What is a dataframe, broadly speaking?

- Dataframes, unlike lists and vectors are TWO DIMENSIONAL. If we want many rows and many columns, which kinda resembles a table. - A dataframe is an object made up of other objects, which are typically vectors.

What are the two main ways we want to summarize data? Describe them.

- Measures of central tendency: the center of a data distribution given a group of data. - Measures of dispersion: measure the spread of a data distribution given a list of data These both are forms of summary. They help us BETTER UNDERSTAND our data from a broad point of view.

How do we see what types of datasets exist in R?

data()

What is the basic format of functions?

functionname(argument1, argument2,...)

What is the population standard deviation? (o)

It's the square root of the average of the squared deviations about the population mean MU.

What are vectors?

A vector in R is an ordered collection of numbers, text, or logical symbols. MUST ALL BE THE SAME DATA TYPE!! Vectors are one dimensional.

What is weighted mean? What does "weight" mean here?

A weighted mean is a meal where there is some variation in the relational contribution of individual data values to the mean. Ex: GPA. wi is the weight of an observation (let's say a 3-credit class). xi is the value of that observation (like 3.5). So, We must ADD the PRODUCTS of Wi and Xi - not just the SUM of Xi. Then we DIVIDE by the sum of the wis.

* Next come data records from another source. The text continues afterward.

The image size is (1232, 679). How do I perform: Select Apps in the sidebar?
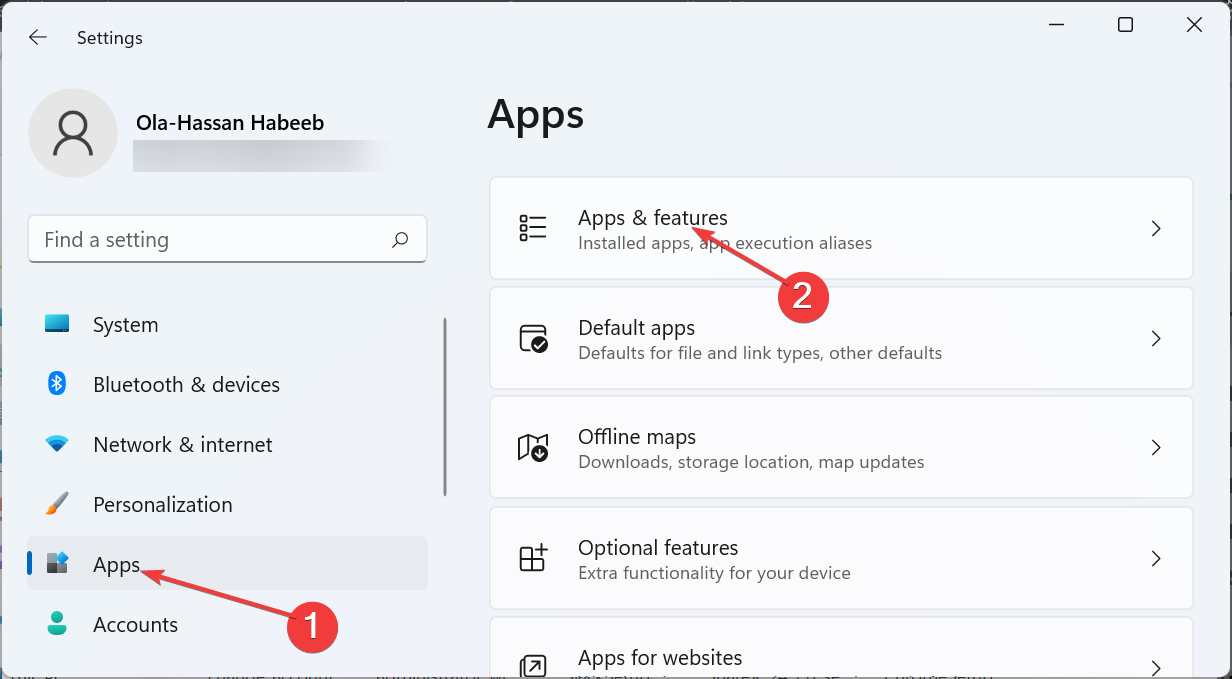click(117, 564)
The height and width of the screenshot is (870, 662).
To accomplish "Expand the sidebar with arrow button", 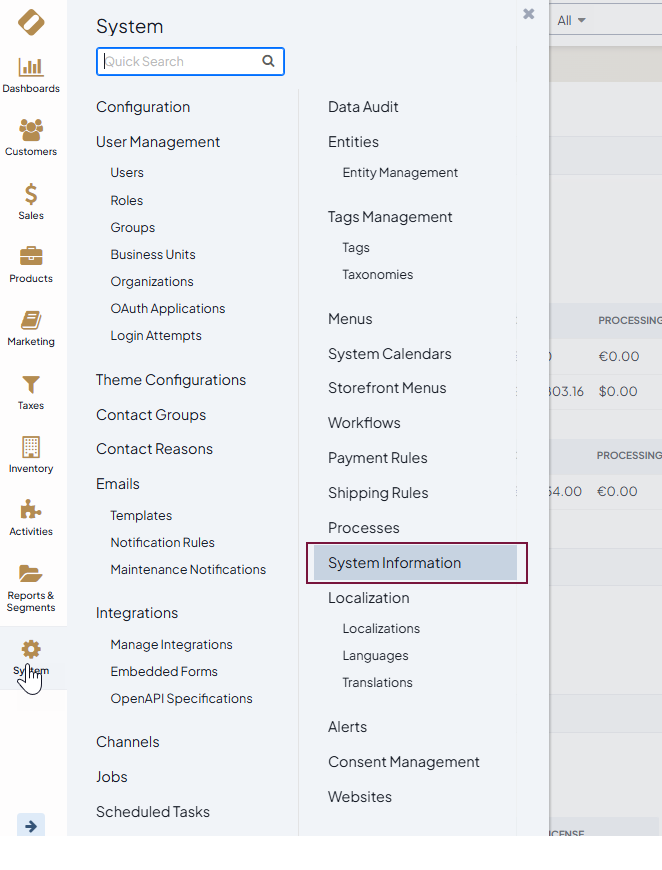I will [x=31, y=826].
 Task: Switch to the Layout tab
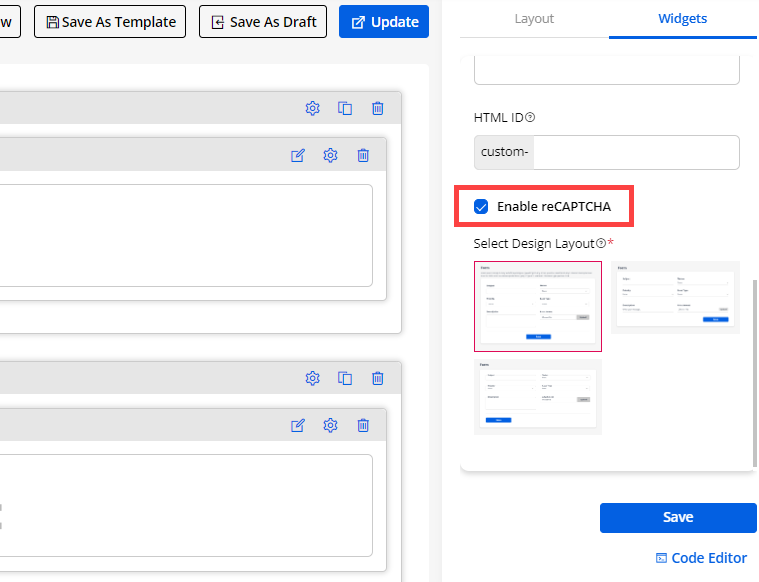pos(534,19)
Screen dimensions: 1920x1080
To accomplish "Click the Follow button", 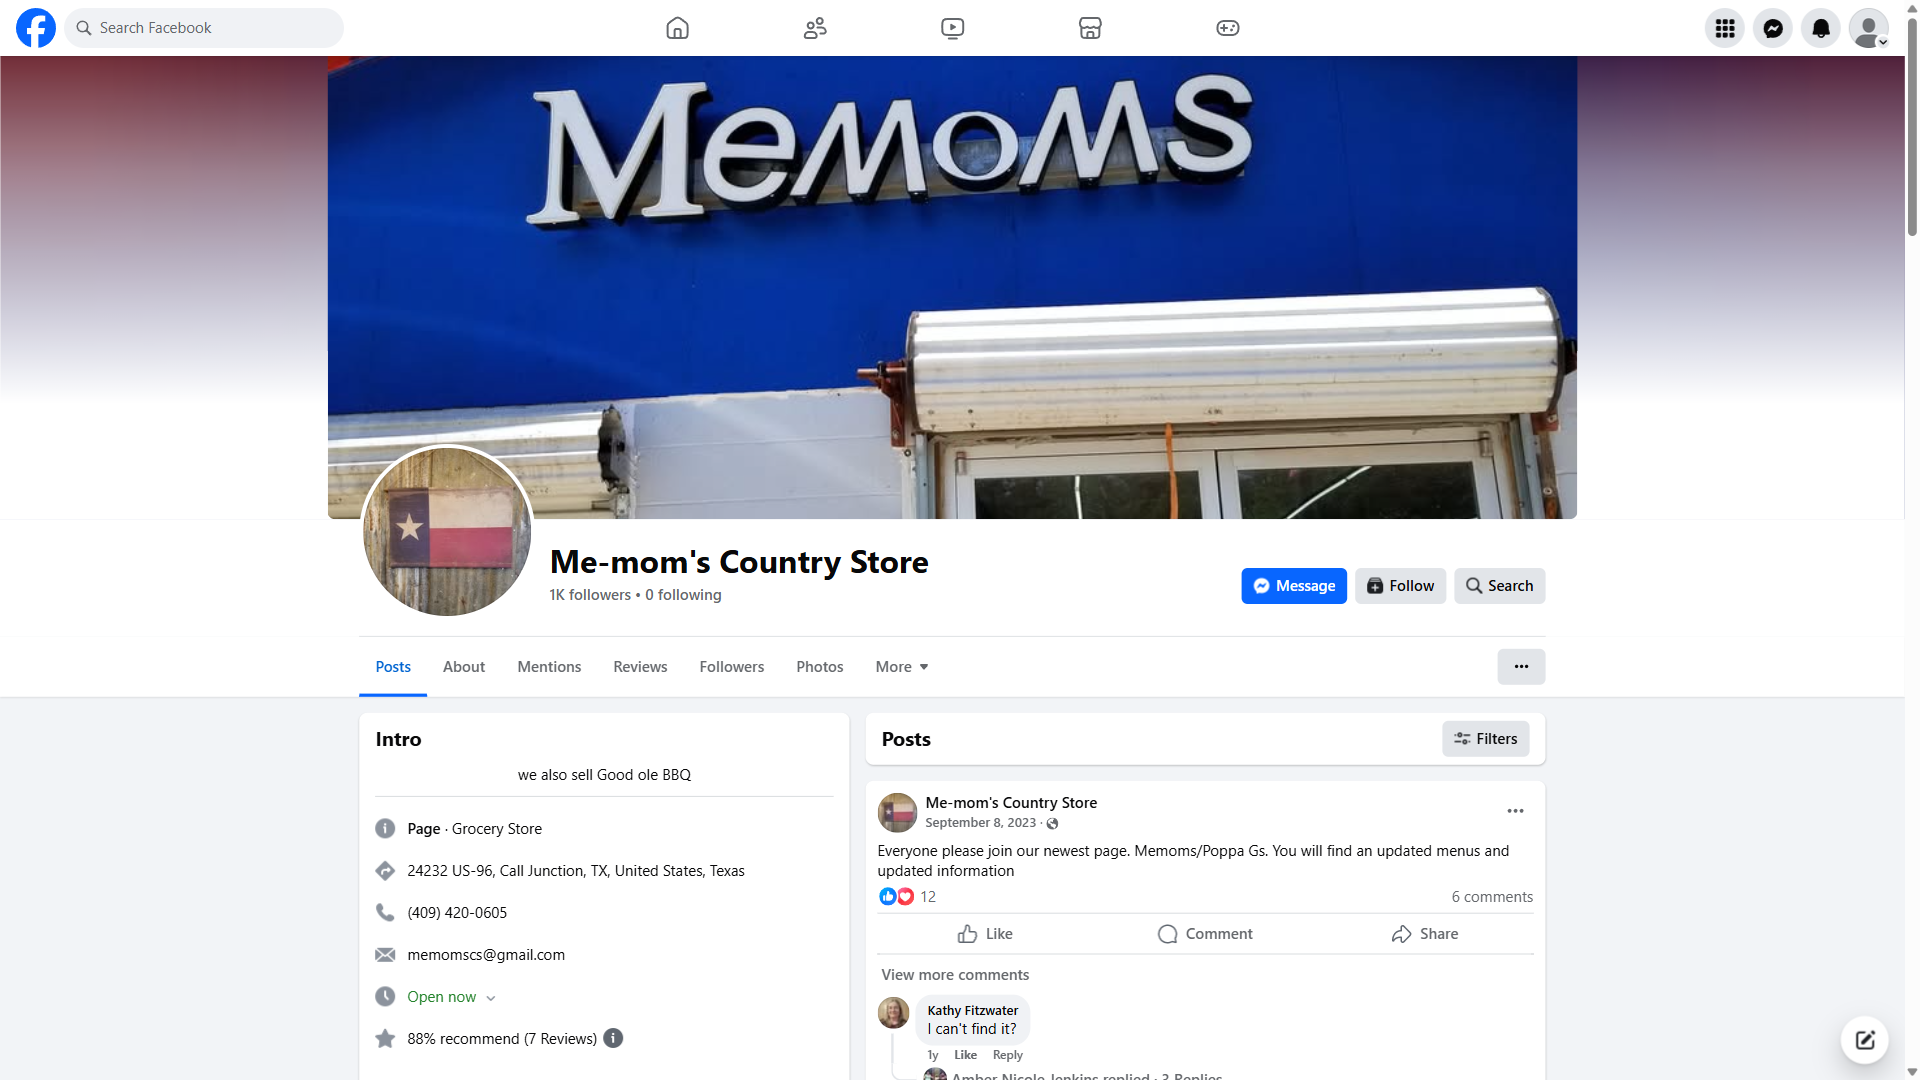I will pos(1400,586).
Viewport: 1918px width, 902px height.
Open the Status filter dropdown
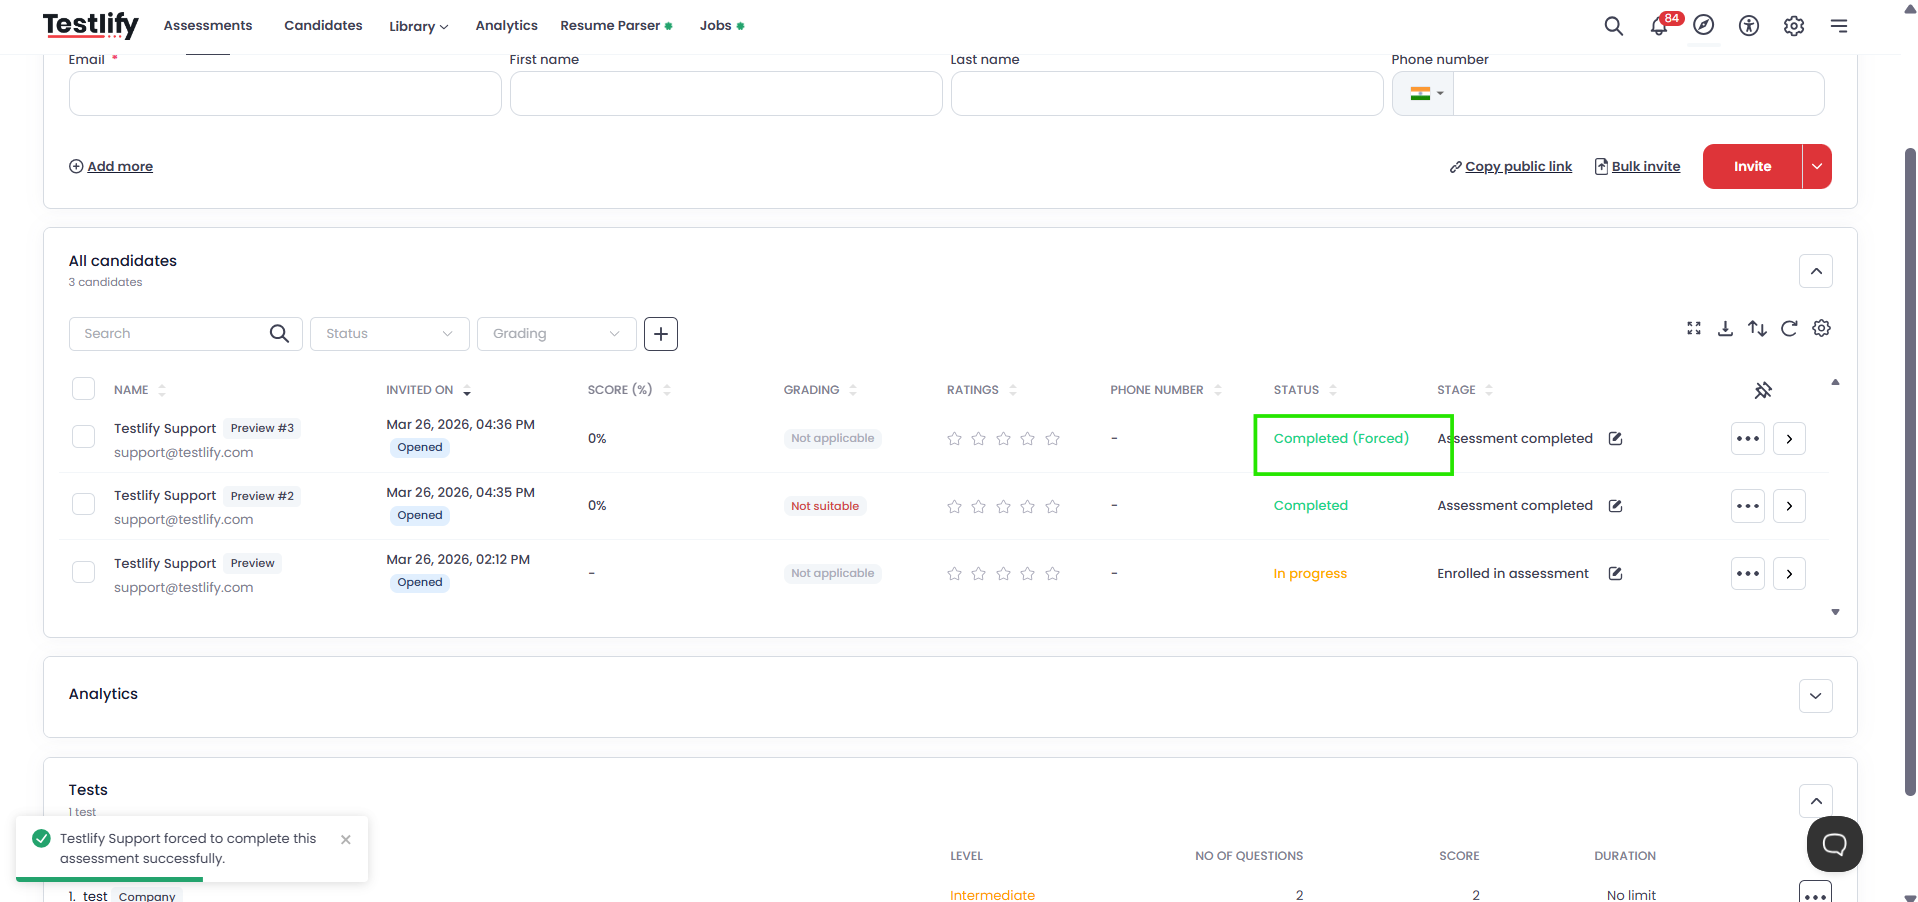click(390, 334)
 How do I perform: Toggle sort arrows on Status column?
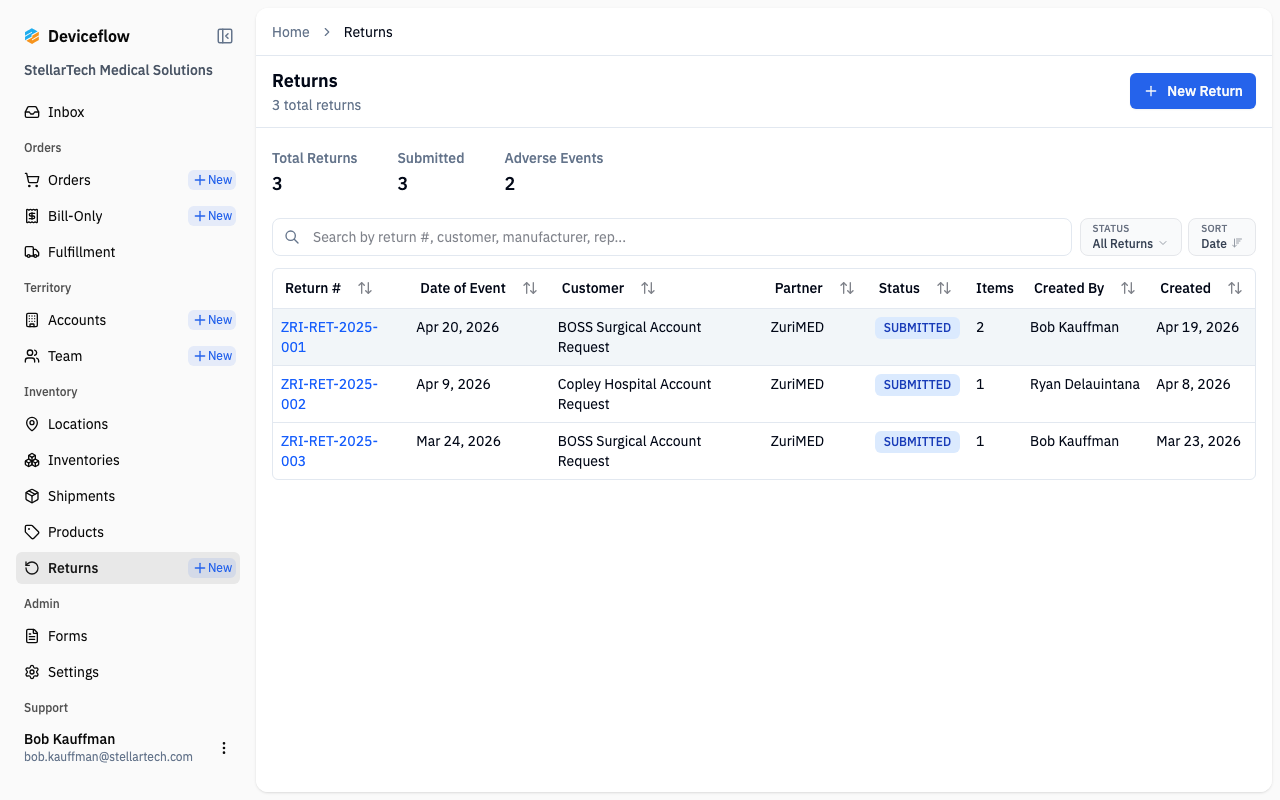(944, 288)
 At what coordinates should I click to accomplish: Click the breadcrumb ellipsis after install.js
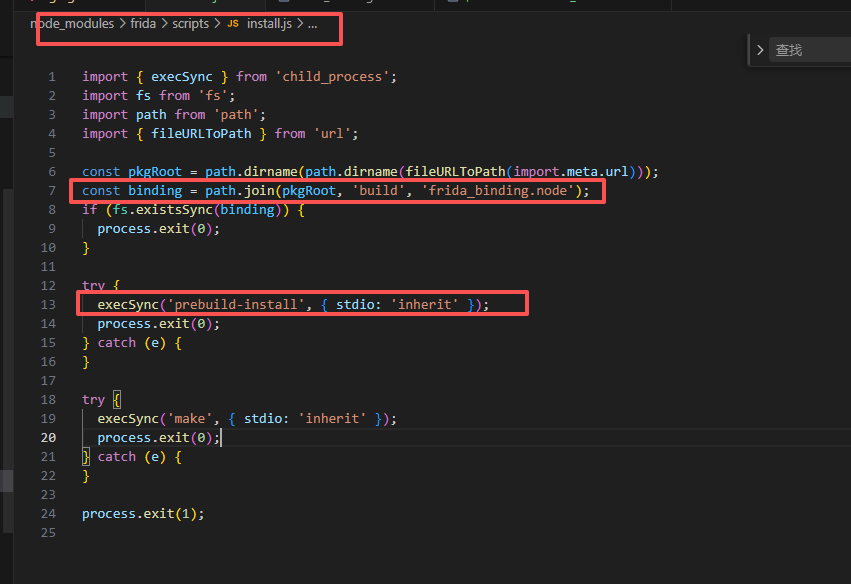[312, 24]
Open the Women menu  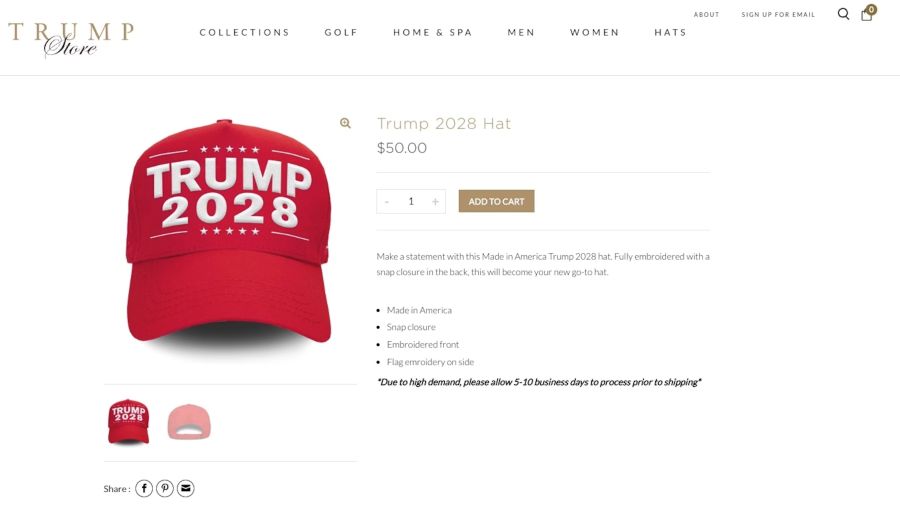595,32
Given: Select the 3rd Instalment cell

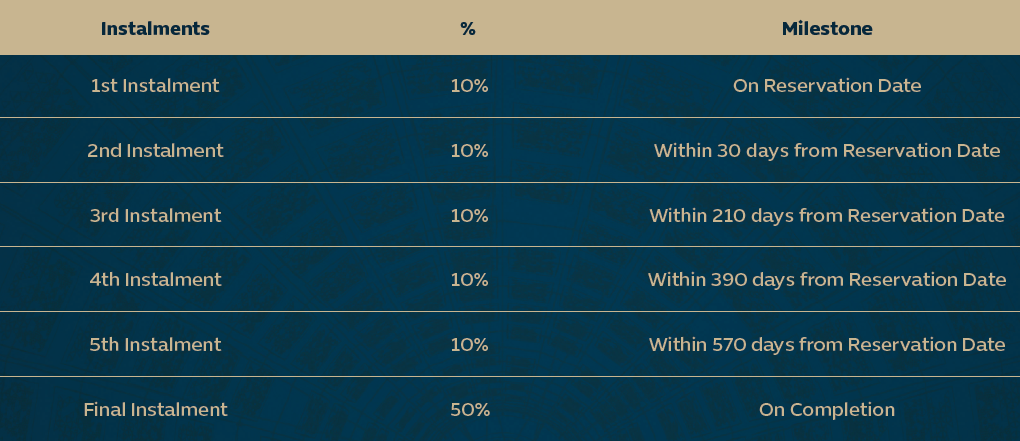Looking at the screenshot, I should pos(155,215).
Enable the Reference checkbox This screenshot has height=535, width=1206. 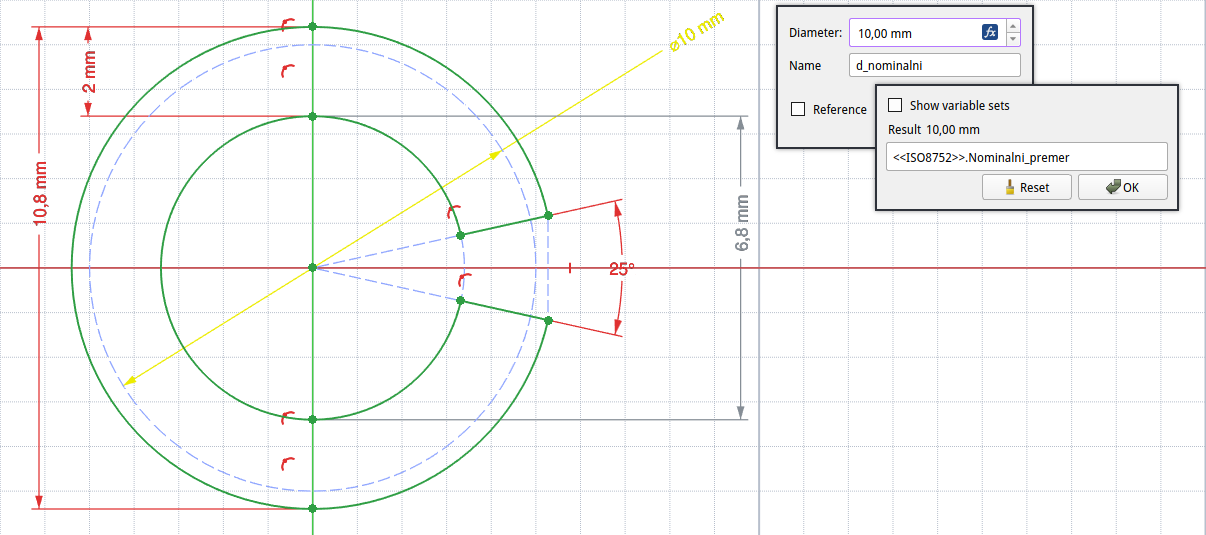point(798,109)
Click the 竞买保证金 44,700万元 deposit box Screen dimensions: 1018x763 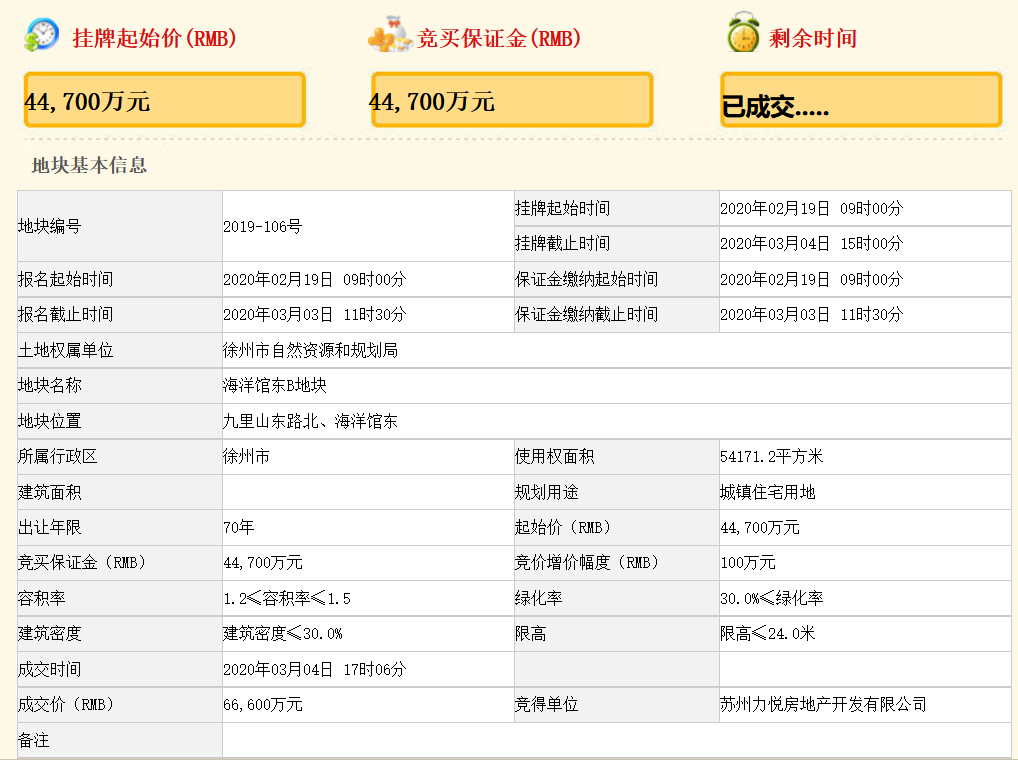[512, 100]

What is the interquartile range?

The difference between the 1st quartile value and the 3rd quartile.

What is the median? How do we go about determining the median?

The median is the middle value from a set of ordered values - it is the VALUE with an EQUAL NUMBER of data above and below it. How do we determine the median? 1. Order data from smallest to largest FIRST. 2. If the number of values (n) is odd, median is the middle number in the list of ordered values. Essentially, it should be at position (n+1)/2. 3. BUT, if the number of values (n) is even, then our median is the average of the middle two values.

What is the scan() function, and why would we use it?

The scan() function is for when we have a long list of data we want to read in one at a time. To enter the same vector, we simply type scan() and type all of our data - after each data point we hit the return key. To finish the vector, we hit the return key twice.

What is absolute frequency?

This is the LITERAL COUNT of how many times data falls in each category in our histogram.

What is relative frequency?

This is the percentage of the count per category RELATIVE to all counts across all categories. For instance, if a group of 11-20 years has 3 people and there are 20 people across all categories, then the relative frequency would be 3/20.

How do we import a csv file into R? What do we need to know before we do this?

To import a .csv file into R, we have to know the location of the file on our computer. To identify the file path, we can right-click on the file and go to "Get Info" When we know the location of the file path, we use the read.csv function to read the data into R directly via a new object. >>> dc <- read.csv("file_path")

How do we run functions in R?

To run a function, we type the name of the function followed by a set of parentheses. Inside parentheses, we put the object or number that we want to run the function on - essentially, our argument. Our arguments are what we put inside parentheses and they're what tell R how we want to run the function. We can also put the result of the function into an object!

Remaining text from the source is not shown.